TASK REQUIREMENTS: The lines to return are those below that contain the word "AACHEN".

RECORDS SHOWN:
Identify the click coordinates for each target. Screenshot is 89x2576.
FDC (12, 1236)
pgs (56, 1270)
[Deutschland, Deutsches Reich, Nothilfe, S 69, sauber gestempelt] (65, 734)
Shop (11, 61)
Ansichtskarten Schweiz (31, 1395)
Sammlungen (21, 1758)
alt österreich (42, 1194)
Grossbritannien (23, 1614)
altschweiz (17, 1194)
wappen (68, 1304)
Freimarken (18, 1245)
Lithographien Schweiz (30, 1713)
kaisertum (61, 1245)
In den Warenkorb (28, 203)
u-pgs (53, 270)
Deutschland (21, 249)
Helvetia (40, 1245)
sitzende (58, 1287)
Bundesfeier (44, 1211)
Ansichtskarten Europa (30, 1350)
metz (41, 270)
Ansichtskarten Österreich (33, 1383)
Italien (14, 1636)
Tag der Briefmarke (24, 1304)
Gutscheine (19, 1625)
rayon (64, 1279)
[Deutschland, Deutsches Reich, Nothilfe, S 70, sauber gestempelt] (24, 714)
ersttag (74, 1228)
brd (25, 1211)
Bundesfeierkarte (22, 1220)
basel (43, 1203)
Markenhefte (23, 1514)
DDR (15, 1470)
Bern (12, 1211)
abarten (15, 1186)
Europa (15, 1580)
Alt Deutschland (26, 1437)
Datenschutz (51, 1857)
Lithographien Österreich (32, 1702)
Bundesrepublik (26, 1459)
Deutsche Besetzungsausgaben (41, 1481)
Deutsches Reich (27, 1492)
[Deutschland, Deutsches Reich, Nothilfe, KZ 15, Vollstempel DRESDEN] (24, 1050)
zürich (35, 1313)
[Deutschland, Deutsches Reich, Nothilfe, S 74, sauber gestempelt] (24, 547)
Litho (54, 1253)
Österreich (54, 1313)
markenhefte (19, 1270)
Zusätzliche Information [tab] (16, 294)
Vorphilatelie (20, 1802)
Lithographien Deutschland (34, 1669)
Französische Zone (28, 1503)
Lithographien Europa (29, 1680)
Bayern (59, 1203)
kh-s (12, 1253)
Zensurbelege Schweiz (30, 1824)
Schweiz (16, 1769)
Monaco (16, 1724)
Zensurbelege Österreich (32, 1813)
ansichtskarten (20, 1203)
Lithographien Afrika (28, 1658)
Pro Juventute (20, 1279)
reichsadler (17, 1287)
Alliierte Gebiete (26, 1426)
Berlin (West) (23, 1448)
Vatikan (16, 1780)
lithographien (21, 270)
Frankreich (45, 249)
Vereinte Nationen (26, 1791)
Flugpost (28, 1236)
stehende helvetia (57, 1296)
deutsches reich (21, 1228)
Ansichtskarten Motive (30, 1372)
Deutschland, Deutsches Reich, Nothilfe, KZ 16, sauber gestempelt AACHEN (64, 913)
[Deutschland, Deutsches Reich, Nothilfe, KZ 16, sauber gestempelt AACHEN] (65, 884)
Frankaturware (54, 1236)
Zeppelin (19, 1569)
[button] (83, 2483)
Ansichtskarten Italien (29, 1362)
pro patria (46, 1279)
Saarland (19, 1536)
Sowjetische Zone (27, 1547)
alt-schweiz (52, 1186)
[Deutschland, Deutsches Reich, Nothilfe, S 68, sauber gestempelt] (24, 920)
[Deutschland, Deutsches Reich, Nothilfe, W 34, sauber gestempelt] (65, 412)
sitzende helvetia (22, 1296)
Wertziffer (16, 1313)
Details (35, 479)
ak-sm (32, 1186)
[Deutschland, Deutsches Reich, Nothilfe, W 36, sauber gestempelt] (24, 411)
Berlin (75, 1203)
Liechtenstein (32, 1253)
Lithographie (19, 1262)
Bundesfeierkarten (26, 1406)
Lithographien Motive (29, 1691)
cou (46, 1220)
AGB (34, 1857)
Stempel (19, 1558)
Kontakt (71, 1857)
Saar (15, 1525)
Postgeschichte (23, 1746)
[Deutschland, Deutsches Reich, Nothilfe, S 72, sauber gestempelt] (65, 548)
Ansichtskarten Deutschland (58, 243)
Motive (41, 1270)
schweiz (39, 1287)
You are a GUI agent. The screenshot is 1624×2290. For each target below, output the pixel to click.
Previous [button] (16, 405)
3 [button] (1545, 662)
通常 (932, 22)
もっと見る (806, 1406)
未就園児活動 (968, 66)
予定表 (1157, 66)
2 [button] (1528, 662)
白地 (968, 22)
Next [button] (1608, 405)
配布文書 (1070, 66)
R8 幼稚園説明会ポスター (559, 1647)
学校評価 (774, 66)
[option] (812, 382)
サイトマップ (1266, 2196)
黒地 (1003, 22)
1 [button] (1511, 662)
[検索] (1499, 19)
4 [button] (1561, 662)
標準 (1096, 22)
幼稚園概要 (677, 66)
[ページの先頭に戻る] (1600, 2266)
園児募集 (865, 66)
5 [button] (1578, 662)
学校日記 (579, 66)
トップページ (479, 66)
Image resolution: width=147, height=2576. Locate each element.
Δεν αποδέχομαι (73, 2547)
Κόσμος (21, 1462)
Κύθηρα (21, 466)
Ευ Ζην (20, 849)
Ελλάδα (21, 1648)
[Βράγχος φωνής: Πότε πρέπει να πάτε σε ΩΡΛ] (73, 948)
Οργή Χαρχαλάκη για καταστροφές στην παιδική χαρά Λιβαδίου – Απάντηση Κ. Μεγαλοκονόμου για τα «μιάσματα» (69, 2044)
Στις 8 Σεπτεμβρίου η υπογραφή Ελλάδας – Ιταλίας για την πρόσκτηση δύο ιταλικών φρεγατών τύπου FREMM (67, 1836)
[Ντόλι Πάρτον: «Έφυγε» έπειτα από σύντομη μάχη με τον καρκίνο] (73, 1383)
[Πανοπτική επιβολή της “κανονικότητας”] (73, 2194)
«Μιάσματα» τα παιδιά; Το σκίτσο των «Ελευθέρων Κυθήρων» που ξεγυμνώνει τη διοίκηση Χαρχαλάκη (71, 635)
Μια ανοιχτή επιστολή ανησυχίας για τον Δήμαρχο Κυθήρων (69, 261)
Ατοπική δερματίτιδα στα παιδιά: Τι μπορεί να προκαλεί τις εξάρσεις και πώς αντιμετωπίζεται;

EXERCISE OUTPUT:
Deutschland, Deutsches Reich, Nothilfe, KZ 16, sauber gestempelt AACHEN (64, 913)
[Deutschland, Deutsches Reich, Nothilfe, KZ 16, sauber gestempelt AACHEN] (65, 884)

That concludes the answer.